Architect responsible for many of the landmarks of Shanghai
Robert Fan was one of the architects who moulded Shanghai into the 'Paris of the East' in the 1920s and '30s. His major works include landmarks such as the Shanghai Concert Hall, the Rialto, Astor and Majestic theatres, and the YMCA Building.
A prolific architect who embraced both Chinese and Western architectural styles, his portfolio also includes Chung Chi College of the Chinese University of Hong Kong and many private homes in the city, as well as the Railway and Health ministries in Nanjing .
Fan received an American scholarship and graduated from the University of Pennsylvania in 1921.
Heavily influenced by his teacher, Paul Philippe Cret, he belonged to the school of Beaux-Arts architecture, which combined baroque and rococo grandeur with impressionistic decorations.
The YMCA Building, for example, has a Chinese-style roof of upturned eaves and windows that resembled the art deco style.

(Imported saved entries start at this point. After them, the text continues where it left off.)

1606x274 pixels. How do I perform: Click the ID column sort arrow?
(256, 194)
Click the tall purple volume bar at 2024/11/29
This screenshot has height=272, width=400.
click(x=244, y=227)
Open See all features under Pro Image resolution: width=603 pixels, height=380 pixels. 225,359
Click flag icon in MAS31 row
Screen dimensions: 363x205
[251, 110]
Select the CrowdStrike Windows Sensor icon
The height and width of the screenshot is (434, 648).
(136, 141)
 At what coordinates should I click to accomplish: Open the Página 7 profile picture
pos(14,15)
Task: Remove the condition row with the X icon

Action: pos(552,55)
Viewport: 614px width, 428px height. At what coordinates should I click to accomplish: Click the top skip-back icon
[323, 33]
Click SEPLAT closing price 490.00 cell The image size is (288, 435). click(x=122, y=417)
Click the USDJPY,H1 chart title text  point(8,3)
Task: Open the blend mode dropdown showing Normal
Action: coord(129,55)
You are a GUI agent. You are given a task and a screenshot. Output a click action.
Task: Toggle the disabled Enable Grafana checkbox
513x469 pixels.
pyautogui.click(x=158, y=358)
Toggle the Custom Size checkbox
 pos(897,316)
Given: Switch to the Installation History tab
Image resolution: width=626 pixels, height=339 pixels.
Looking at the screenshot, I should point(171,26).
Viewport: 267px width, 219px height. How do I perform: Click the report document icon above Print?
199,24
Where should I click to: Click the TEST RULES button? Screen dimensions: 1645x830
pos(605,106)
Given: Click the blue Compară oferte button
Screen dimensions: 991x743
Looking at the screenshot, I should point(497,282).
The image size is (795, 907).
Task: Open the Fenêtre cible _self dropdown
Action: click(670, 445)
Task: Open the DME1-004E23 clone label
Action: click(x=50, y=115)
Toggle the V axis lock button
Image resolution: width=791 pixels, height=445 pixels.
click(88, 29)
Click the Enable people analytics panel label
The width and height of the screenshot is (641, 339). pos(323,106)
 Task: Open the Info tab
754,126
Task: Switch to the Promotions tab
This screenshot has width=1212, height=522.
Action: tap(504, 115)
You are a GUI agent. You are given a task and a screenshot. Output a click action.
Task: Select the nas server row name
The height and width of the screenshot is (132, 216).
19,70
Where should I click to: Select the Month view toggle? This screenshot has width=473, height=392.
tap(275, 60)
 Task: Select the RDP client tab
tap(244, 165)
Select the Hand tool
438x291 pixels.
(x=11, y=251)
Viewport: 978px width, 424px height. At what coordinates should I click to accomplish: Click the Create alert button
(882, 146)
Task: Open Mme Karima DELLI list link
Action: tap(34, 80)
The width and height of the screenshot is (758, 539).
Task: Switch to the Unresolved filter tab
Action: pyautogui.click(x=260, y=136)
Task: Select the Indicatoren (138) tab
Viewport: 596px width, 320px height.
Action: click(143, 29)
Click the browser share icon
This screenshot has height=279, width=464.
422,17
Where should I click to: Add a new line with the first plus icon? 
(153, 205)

In 1925, Fan launched a movement with fellow architects to study and adapt traditional Chinese elements in modern architecture. In 1930, they founded the Society for the Study of Chinese Architecture, recruiting such members as Wilma Fairbank, Liang Sicheng and Lin Huiyin.
But after a trip to Europe in 1935, Fan gradually distanced himself from traditional Chinese style and fully embraced Western architecture. The Majestic Theatre, completed in 1941, was a variation of art deco architecture with a simplistic American touch.
Fan left the mainland for Hong Kong in 1949, just before the Communists took power. He died here in 1979.
The Shanghai Concert Hall, formerly named the Nanking Theatre, is probably Fan's most remembered work. The neoclassical concert hall, one of the few European-styled buildings solely designed by a Chinese, has a faint resemblance to Hong Kong's Court of Final Appeal, with marble columns, brown bricks and arched windows.
Fan's son and daughter-in-law, who migrated to the United States, are also architects, and his granddaughter, Maureen Fan, is a journalist. In a memoir Maureen Fan wrote for The Washington Post, she chronicled her father's childhood in Shanghai.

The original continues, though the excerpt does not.